La idea, impulsada por el ex ministro de Desarrollo Social bonaerense Daniel Arroyo, sería implementada en forma inmediata, a partir del próximo 10 diciembre. El proyecto alcanzaría al 20% de los actuales beneficiarios de planes sociales, es decir alrededor de un millón y medio de personas.
De acuerdo a lo que se analiza por estos días en el bunker de la calle México, esta tarjeta, a la cual también podrán acceder los comedores sociales, sería emitida por los bancos públicos con financiamiento del estado nacional.

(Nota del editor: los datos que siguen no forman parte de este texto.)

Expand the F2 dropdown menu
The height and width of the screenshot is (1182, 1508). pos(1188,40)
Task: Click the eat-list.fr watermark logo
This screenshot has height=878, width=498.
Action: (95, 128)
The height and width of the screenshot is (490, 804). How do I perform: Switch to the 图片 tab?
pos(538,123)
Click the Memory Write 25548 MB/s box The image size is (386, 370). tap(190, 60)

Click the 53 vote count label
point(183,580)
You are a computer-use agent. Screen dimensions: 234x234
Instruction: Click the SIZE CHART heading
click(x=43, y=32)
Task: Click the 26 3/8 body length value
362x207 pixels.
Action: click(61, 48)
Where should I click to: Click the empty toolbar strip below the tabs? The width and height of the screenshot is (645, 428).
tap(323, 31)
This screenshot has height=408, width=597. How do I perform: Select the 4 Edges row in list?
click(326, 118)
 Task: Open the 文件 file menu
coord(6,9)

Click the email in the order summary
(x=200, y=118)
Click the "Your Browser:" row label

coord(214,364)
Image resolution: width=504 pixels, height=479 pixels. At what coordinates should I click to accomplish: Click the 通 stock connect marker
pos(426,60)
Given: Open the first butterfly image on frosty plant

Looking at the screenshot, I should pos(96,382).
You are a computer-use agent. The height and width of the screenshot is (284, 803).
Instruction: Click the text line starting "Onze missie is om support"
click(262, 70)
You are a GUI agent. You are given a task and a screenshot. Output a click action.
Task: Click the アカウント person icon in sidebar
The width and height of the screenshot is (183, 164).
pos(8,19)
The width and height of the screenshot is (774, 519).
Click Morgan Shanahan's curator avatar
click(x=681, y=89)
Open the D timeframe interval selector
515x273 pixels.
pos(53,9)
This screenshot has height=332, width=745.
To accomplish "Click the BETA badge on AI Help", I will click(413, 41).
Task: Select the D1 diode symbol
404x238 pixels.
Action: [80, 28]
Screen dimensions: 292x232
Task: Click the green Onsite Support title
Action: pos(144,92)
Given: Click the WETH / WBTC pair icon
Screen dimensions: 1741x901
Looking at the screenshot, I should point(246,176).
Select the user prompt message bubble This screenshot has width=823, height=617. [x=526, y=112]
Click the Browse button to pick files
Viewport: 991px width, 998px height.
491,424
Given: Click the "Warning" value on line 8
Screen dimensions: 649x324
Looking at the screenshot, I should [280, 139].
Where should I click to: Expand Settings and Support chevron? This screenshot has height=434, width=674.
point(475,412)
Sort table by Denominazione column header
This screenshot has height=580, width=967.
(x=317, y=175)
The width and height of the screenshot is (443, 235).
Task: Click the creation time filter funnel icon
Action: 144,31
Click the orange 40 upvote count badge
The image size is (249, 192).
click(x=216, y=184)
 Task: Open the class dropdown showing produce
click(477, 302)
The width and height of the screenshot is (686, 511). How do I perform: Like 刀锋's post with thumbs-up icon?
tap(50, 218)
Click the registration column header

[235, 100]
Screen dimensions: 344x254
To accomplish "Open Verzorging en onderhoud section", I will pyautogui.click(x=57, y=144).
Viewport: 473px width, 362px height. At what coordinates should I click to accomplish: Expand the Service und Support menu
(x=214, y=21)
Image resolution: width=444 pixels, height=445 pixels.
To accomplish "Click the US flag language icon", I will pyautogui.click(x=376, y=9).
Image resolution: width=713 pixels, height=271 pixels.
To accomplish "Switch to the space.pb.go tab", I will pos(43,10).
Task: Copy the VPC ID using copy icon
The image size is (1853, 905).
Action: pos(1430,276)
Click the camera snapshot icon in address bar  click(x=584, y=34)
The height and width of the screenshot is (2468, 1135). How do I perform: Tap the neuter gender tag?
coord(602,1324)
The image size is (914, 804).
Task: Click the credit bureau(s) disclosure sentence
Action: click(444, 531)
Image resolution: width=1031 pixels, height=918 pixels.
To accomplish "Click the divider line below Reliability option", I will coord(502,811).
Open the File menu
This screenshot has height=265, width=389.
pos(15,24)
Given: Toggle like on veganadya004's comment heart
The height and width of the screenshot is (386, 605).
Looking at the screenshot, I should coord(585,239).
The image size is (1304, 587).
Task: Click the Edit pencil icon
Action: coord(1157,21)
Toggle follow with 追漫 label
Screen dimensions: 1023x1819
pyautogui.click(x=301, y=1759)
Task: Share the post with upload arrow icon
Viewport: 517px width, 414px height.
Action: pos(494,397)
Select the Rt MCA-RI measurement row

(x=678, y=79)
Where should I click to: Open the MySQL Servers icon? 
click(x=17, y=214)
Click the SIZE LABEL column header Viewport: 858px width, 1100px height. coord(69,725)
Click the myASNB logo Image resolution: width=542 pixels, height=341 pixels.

Según trascendió, se llevan adelante gestiones con varias cadenas de supermercados, con el fin de comprometer su adhesión a la iniciativa. Ese es un punto considerado clave, ya que es fundamental la presencia en las góndolas de los alimentos contemplados en el proyecto.
Además, en el marco de un programa nutricional, las madres beneficiadas podrán contar con el asesoramiento de nutricionistas para mejorar el tipo de alimentación que reciben sus hijos. “Vamos a intentar promover, sobre todo, el retiro de alimentos saludables”, explicaron desde el comando albertista.
La administración de este programa estará a cargo de un consejo que dependerá directamente del presidente y tendrá la responsabilidad de emitir dos informes al año sobre su evolución.
El Plan “Bolsa de Familia”, en Brasil, fue implementado por Lula da Silva a partir de 2003. Convertido en ley un año después, llegó a beneficiar a 55 millones de personas.
En tanto, el plan “Chile Crece Contigo” atiende a las madres embarazadas y a chicos en etapa de desarrollo, a través de suministros para necesidades básicas.
En Argentina, el último informe del INDEC estableció que el índice de pobreza alcanzó al 35,4% de la población, lo que equivale a 15,4 millones de argentinos. La canasta básica, para una familia integrada por cuatro personas, aumentó un 58,2% en los últimos 12 meses y supera los 33.000 pesos.